Cet article date de plus d'un an.

Première exposition en France pour l’artiste anglaise Issy Wood, déployée comme un journal intime à Lafayette Anticipations

À Paris, Issy Wood, jeune Anglaise de 30 ans repérée par le "New York Times", s’inspire des objets de sa grand-mère maternelle et reproduit des selfies sur des toiles quasi photographiques dans son exposition "Study For No".
Article rédigé par Yemcel Sadou
France Télévisions - Rédaction Culture
Publié
Temps de lecture : 4min
Issy Wood, "Study for Wednesday", 2022 (© Issy Wood - Carlos Ishikawa - Michael Werner - Damian Griffiths)

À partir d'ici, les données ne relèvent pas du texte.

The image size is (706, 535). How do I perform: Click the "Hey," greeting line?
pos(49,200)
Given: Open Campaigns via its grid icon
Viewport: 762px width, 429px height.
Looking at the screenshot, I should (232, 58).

Petites soupières, porcelaines, intérieurs de voiture en cuir ou portraits la bouche ouverte. L’artiste anglaise Issy Wood déploie son exposition Study For No à Lafayette Anticipations, à Paris, comme un journal intime jusqu’au 7 janvier 2024. Diplômée de la Royal Academy Schools à Londres, elle peint un univers teinté d’humour sur les représentations du corps et des objets en accompagnant chaque œuvre d’une anecdote personnelle.

Art pas si abstrait

Pour sa première exposition en France, Issy Wood projette son regard amusé parfois désabusé sur le monde contemporain jonché de paradoxes en tout genre. "J’imagine que quiconque a assisté à la crise de la quarantaine de son père aurait du mal à comprendre cette attirance des voitures pour les hommes, des hommes pour les voitures", peut-on lire à côté de la toile Go, Daddy! (Lifechanging magic), qui montre l’intérieur rutilant d’une voiture.

Issy Wood (à droite) "Study for a tureen 4", 2019 (à gauche) "Intervention study", 2022 (© Issy Wood - Carlos Ishikawa - Michael Werner - Damian Griffiths)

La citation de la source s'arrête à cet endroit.